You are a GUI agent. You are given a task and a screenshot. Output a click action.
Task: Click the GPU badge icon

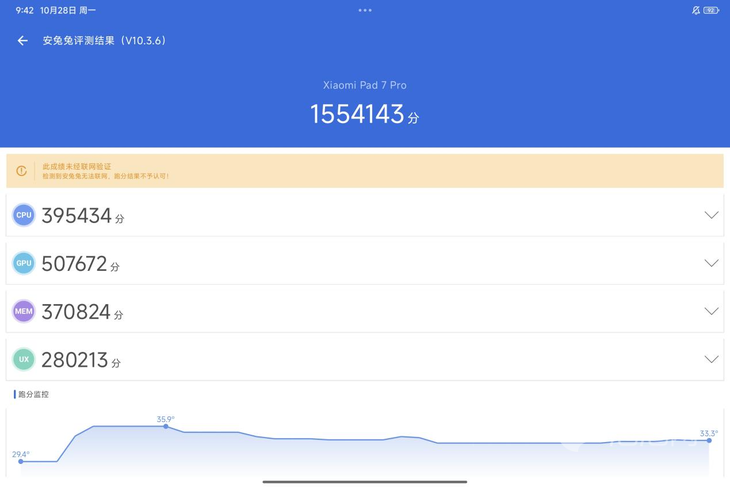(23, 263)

---

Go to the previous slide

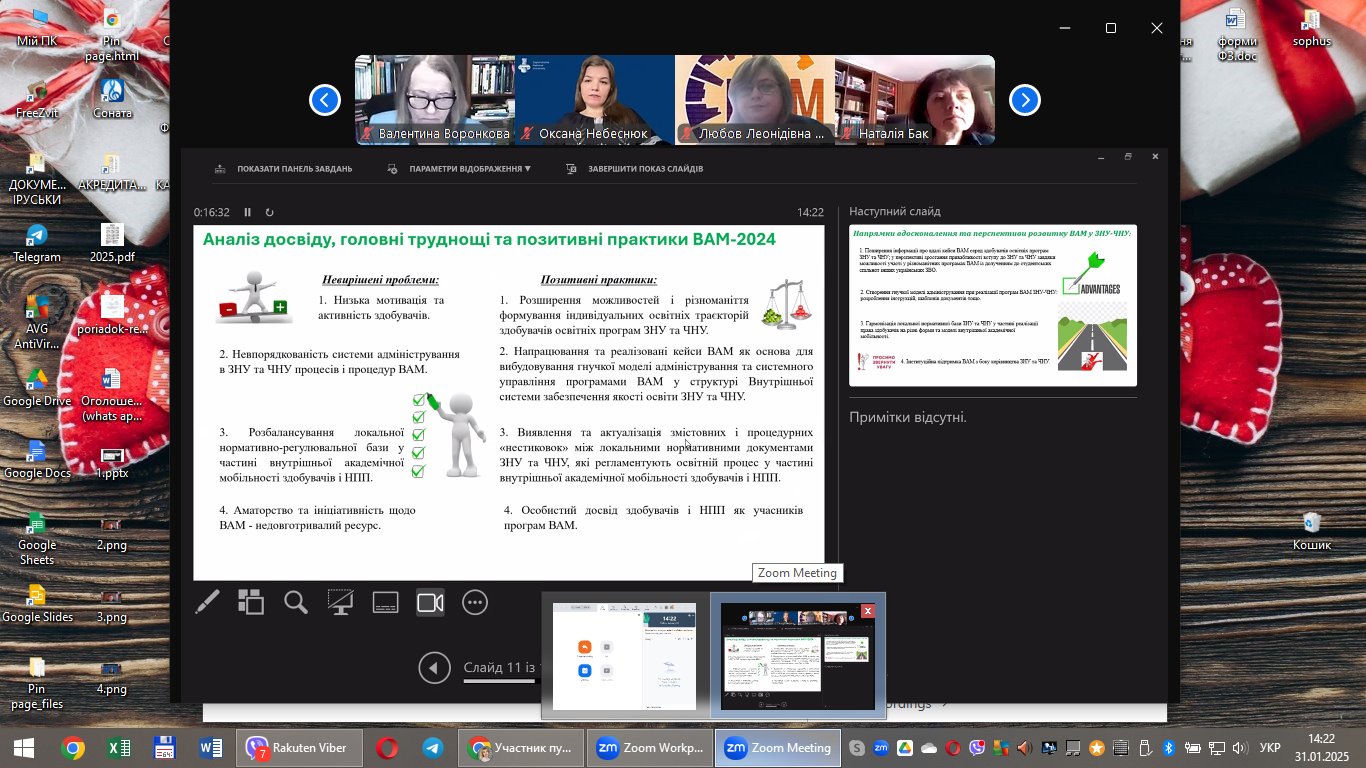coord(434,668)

• [Problem details]
State how many lines of the records above contain the string "screenshot", giving only the number.

• [Final answer]
1